Remember me telling you about my brother Ric entering the online entrepreneurial field by writing and selling a gardening book, High Density Gardening?
Crappy salesletter which I’m going to help him rewrite when we get together in the next couple of weeks, but brilliantly authoritative veggie and herb gardening book, and if you’re at all interested in growing your own food in these recession hit times, you should definitely buy it
Just don’t read the salesletter too closely because it’s not converting well, meaning it might stop you buying a good product, so just have a quick glance then scroll down to the buy button (unless you’re a salesletter writing expert in which case you might be able to offer him a few tips via the email link at the bottom of the page)

Well that was a rather rambling intro to saying that product creation must run in the family because Rics teenage son, Andrew, has just released an Xbox Live game that’s immediately making sales.
Within a few hours he’d made 16 sales with zero publicity and the figures just kept climbing. By day two he was up to 29 sales and he’d more than doubled that by day four.
If you’re not an Xbox user you probably haven’t heard of Xbox Live (I hadn’t) it’s where you play games online for a small subscription fee, and people (with the knowledge and skills) can upload their own creations for sale.
Not sure how old Andrew is, about 18 I think, though he looks about 12 ( I just said that to wind him up, the way uncles do
) and he’s been a gamer for years, but this is the very first game he’s created after teaching himself how to program.
It’s a simple word game – a version of Sudoko, and he wrote it in just a few days over Easter.
The twist is that the puzzle is already completed, you just have to fit the pieces together! You have 9 different puzzles and three difficulty settings to choose from, so either pass the time with an easy puzzle or challenge yourself with a difficulty one.
He’s called it JigDoku, and get this – there’s already over 900 references to it in Google (most of them referring to his game) in just a week or so.

Andrew says “I’ve worked out that if I can just get 5 sales a day that will amount to $250 USD a month which sounds good seeing it hardly took anytime to program. And I haven’t done anything to promote it yet so it could make more.”
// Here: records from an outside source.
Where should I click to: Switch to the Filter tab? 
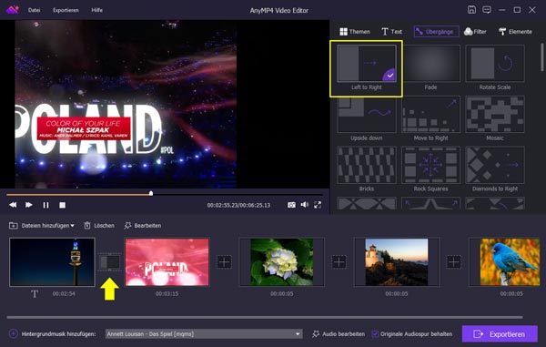pyautogui.click(x=475, y=31)
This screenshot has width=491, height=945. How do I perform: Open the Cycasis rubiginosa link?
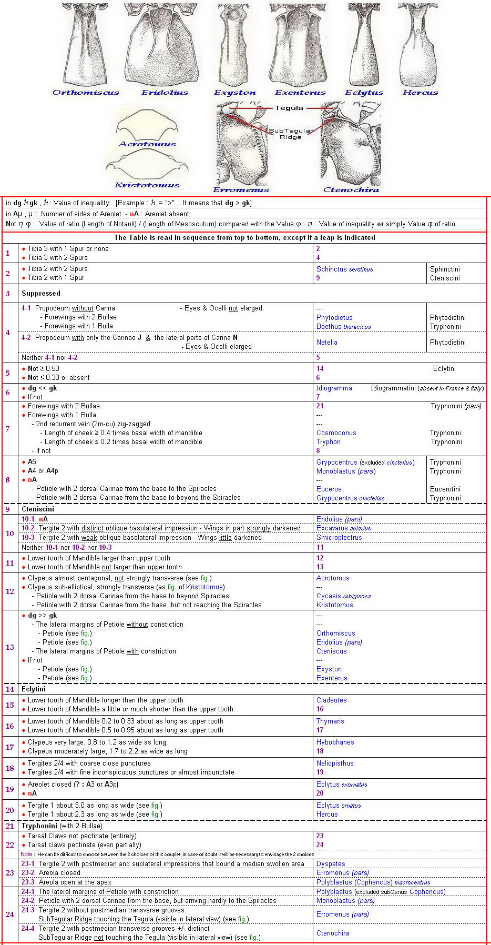click(343, 596)
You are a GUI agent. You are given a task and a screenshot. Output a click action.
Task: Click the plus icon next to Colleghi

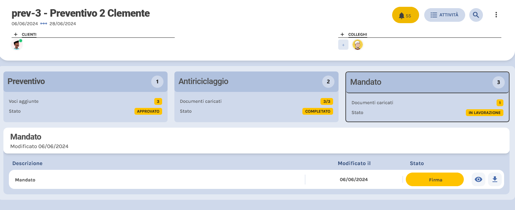point(342,34)
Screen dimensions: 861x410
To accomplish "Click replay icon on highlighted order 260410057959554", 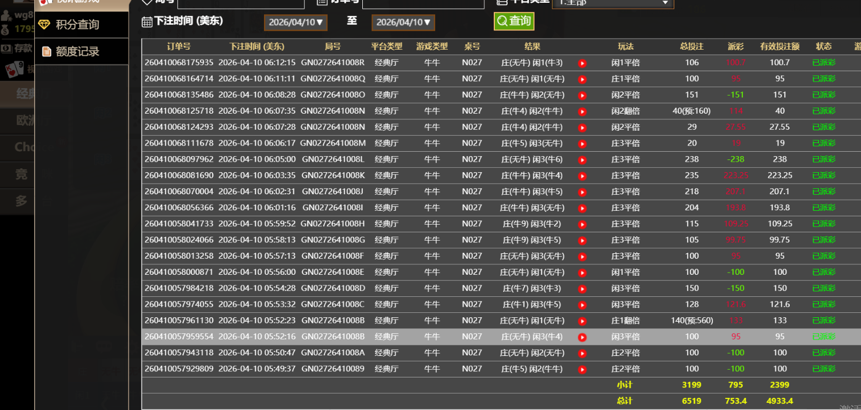I will click(x=582, y=337).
Been a smart kid he’s done some research of course, and says that most people on the Xbox Live developers forum, are reporting that their games that have been up for a while are getting around 10 downloads a day which only earns them $17. But $17 a day a game in passive income is nothing to complain about for a student.
And one person he knows makes “about 800 a week from a game”
Andrew’s now written another Xbox Live game, which has to go through a review process before being allowed to go on sale.
“This new game isn’t anything brilliant or good for that matter. It was something I threw together in a few hours to see how many trials this sort of game can get. I say game but its not really a game, more like an application.”
Now imagine if he finds that this one makes money too. Providing he can come up with enough new ideas he can get a lot of games up quickly and pay for his education.
I can see this teenager never needing to worry about having to get a job.
Most of us aren’t programmers. I couldn’t even program my cat to beg for food, never mind learn how to set the timer on the hard drive recorder connected to my TV, and you’re probably not a programmer either.
But think about it. You could do JUST the same with product creation. Pump out a series of short reports. Build a ‘buyers’ list. Create a high end product and sell it to that list. And say goodbye to your job.